WHAT YOU ARE ASKED TO DO: Output exactly the lines of the listing below that run from the line with "Given: Click the Aktualisieren button" through the line with "Screen dimensions: 800x403". No pictures.

RECORDS FOR PROCESSING:
§

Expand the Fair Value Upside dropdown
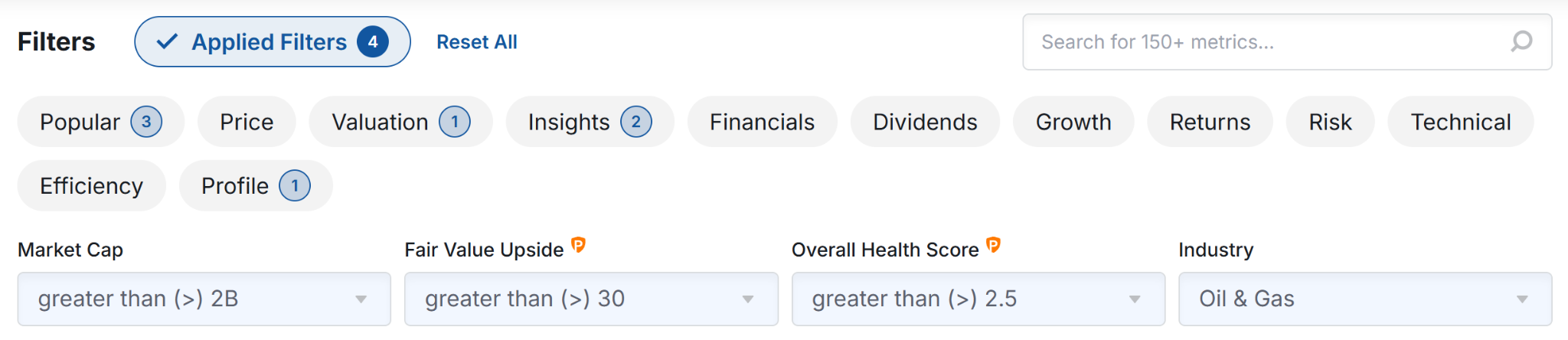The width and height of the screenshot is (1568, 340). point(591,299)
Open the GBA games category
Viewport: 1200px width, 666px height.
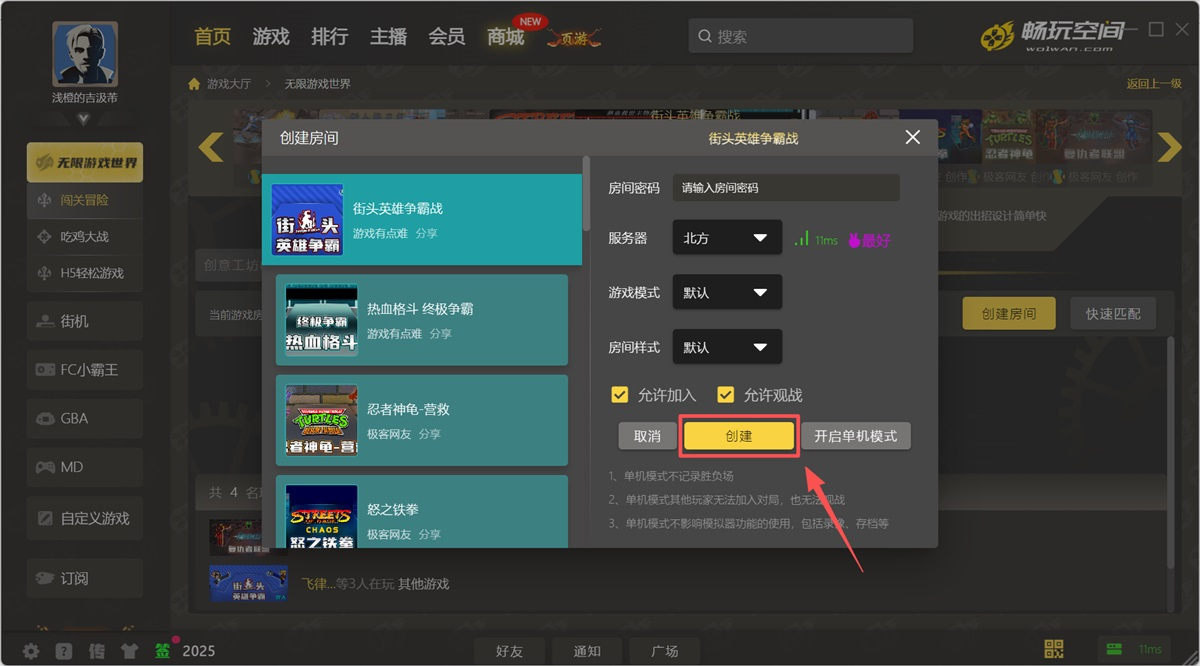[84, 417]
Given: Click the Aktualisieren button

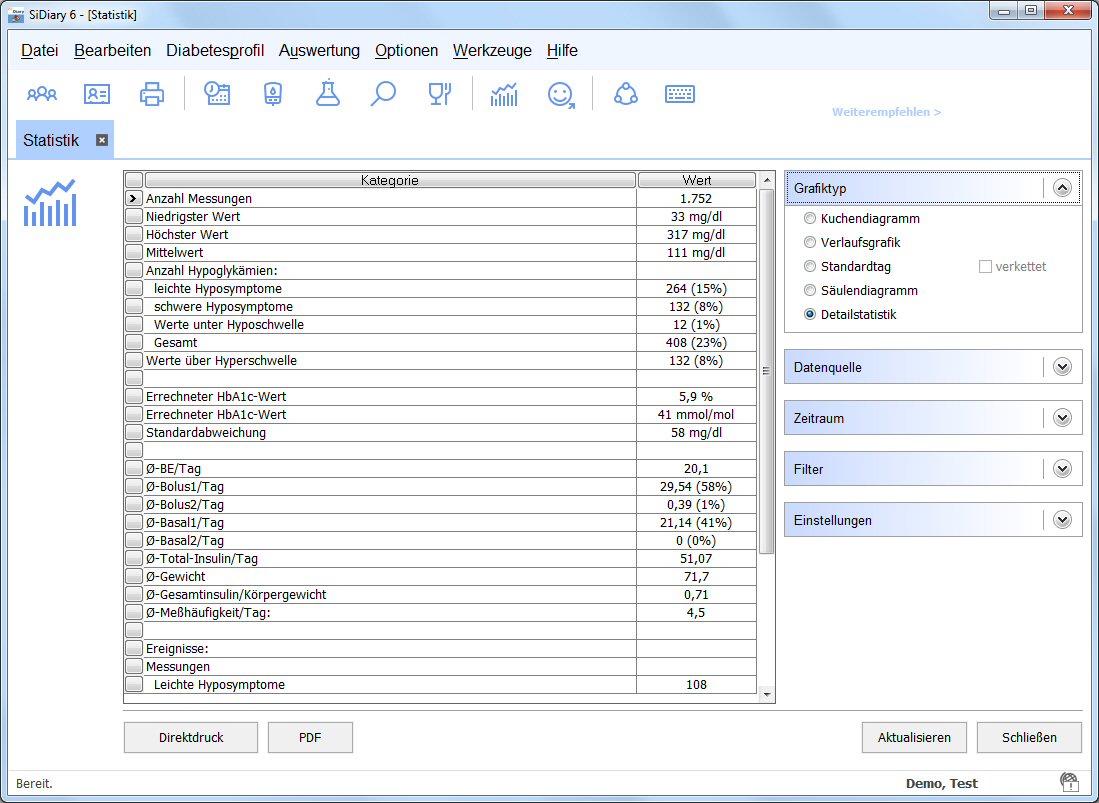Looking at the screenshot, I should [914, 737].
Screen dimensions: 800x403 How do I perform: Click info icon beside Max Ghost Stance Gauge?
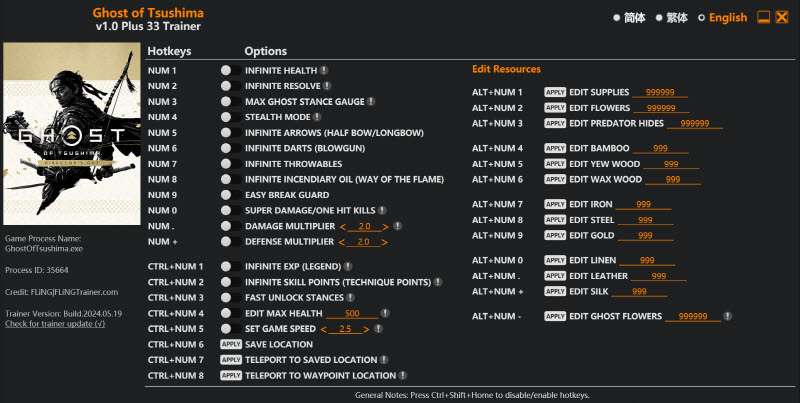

§

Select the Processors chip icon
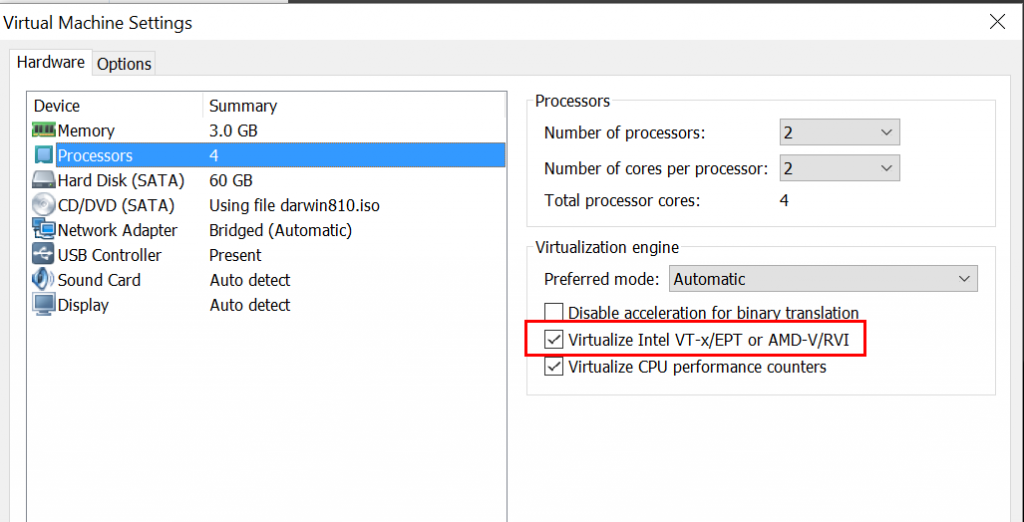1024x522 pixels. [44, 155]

§

RESULT BELOW:
Given: Click the Aktualisieren button

Looking at the screenshot, I should [914, 737].
Screen dimensions: 800x403 How do I perform: Click info icon beside Max Ghost Stance Gauge?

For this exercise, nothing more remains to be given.